EPC joins NAE and others in disappointment over Obama executive order

The National Association of Evangelicals (NAE), of which the EPC is a member, issued a statement on July 21 in which the organization regrets President Obama’s decision to omit an exemption for religious organizations in his executive order that requires federal contractors to add sexual orientation and gender identity as protected categories in their employment policies.

Leith Anderson, NAE president, said that Obama “missed an opportunity to lead the nation toward greater tolerance and social harmony by respecting diverse viewpoints on divisive issues. Religious groups that have longstanding and principled positions should be allowed to compete for federal contracts on an equal basis.”

The NAE statement explained that as federal contractors, religious organizations provide overseas relief and development services in partnership with USAID; services on contract with the Bureau of Prisons; and research, technical assistance, and other services for a variety of federal agencies. “These organizations are often the best-qualified applicants for federal contracts or subcontracts. It is counterproductive to bar them from offering their services due to their religious convictions.”

In June, Obama announced that he would issue an executive order that would prohibit federal contractors from considering sexual orientation or gender identity in hiring decisions. The NAE met with White House officials to provide input, and leaders from a long list of organizations and denominations asked for robust religious freedom protections in any executive order. However, the President’s order failed to include these recommendations.

“Our entire society suffers when our government discriminates against religious groups and loses access to their services.
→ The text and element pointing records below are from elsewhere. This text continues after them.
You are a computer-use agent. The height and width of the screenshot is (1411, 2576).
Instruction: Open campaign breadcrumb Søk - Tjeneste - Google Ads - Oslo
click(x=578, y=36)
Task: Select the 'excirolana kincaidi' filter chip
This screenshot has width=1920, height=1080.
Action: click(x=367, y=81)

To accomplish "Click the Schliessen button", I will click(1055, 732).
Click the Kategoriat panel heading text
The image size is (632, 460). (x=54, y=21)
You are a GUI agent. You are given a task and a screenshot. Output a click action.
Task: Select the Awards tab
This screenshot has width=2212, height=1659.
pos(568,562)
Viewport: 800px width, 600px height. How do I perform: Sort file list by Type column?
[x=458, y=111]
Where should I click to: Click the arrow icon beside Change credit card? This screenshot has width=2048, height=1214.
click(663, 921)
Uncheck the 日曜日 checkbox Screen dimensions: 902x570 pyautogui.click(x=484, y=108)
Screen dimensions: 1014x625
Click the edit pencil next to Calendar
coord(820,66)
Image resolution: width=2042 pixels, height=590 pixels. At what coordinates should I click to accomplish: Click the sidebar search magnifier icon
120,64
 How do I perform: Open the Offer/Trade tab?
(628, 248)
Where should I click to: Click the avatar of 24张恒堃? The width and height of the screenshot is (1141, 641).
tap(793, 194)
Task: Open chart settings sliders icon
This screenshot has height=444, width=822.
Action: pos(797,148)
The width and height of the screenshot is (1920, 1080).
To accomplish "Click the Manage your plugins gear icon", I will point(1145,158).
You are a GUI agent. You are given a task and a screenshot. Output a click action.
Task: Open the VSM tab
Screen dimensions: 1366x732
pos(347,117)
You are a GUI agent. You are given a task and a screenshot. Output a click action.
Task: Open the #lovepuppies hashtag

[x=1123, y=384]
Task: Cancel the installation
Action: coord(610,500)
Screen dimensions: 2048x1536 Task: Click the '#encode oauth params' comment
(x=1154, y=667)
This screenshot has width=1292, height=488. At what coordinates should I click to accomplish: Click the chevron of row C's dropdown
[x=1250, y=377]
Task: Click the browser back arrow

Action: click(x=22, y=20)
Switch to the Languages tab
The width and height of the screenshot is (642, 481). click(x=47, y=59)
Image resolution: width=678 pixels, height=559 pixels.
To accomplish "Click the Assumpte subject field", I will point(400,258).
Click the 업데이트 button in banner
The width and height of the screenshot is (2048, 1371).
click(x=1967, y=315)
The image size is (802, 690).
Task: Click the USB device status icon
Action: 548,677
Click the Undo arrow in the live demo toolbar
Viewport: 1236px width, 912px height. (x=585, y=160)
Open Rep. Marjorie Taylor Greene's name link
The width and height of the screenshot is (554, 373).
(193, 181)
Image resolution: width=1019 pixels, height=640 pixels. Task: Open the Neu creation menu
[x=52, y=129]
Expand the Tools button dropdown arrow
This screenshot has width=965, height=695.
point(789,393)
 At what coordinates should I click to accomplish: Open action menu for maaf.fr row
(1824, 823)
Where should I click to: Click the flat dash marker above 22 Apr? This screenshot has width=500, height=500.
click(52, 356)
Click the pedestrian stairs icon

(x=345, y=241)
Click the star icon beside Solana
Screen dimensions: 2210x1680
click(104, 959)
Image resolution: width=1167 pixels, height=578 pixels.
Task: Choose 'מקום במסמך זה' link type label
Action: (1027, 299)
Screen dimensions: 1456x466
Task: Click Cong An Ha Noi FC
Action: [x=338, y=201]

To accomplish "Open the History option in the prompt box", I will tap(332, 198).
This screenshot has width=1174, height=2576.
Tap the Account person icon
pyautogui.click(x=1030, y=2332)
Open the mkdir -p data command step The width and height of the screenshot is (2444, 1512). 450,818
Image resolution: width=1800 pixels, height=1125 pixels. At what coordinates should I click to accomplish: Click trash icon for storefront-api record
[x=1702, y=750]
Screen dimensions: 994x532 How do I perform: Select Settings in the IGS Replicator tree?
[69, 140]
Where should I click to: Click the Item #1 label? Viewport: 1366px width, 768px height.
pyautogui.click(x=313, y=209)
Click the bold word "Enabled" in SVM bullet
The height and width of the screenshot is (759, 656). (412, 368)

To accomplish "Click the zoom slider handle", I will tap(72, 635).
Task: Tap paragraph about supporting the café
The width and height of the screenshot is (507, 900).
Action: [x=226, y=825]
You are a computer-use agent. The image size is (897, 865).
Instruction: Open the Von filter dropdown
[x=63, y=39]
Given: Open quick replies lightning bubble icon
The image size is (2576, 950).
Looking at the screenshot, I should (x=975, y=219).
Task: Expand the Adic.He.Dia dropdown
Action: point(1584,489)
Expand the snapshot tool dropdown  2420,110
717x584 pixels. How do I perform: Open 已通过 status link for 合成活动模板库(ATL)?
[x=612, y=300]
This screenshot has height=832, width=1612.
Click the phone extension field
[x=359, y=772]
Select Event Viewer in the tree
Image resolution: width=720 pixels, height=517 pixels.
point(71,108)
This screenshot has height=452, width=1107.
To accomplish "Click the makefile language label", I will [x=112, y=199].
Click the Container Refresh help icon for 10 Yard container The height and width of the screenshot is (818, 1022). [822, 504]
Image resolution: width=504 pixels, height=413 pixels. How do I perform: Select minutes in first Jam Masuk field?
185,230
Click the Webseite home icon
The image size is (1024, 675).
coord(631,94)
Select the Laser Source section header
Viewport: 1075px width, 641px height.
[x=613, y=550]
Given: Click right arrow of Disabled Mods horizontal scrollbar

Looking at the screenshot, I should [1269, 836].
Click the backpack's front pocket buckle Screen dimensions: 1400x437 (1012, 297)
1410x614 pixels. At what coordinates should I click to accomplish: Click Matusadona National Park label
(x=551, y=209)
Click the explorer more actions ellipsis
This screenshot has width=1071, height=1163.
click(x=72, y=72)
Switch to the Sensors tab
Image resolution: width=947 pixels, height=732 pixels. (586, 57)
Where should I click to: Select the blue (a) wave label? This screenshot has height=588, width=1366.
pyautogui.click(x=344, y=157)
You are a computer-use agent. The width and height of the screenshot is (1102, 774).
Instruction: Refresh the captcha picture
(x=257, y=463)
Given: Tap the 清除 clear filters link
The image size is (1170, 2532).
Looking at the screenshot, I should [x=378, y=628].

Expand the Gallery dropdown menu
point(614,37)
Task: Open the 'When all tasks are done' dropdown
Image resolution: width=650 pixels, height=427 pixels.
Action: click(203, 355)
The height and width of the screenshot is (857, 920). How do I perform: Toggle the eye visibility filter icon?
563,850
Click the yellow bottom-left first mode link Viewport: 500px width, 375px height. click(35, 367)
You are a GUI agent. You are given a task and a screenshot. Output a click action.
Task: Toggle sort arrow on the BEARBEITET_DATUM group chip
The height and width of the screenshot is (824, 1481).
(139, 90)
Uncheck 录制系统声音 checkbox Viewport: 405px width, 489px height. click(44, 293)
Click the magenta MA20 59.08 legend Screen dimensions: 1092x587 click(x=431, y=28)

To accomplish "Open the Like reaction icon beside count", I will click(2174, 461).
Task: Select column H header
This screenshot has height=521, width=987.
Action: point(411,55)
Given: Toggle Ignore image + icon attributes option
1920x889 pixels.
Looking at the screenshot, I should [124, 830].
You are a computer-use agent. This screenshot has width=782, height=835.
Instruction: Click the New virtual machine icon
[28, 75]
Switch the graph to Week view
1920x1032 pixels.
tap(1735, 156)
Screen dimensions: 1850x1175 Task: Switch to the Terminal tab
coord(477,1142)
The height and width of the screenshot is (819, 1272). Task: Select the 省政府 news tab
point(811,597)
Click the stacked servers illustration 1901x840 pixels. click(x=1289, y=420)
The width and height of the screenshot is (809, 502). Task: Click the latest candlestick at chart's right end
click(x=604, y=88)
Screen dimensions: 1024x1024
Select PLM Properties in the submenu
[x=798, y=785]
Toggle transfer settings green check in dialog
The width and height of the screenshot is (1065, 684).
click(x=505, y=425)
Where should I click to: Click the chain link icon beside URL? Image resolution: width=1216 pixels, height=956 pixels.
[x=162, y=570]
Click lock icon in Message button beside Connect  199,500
Instead of bringing us together, the President’s actions today sow the seeds for continued polarization,” Anderson said.

The United States Conference of Catholic Bishops also spoke strongly against the executive order, saying that Obama’s decision was “unprecedented and extreme” and should be opposed.

“In the name of forbidding discrimination, this order implements discrimination,” the USCCB statement said. “With the stroke of a pen, it lends the economic power of the federal government to a deeply flawed understanding of human sexuality, to which faithful Catholics and many other people of faith will not assent. As a result, the order will exclude federal contractors precisely on the basis of their religious beliefs.”

The Department of Labor will develop regulations over the next three months for implementing the executive order, and the NAE will continue to advocate for protection of religious freedom in all federal regulations as these protocols are written.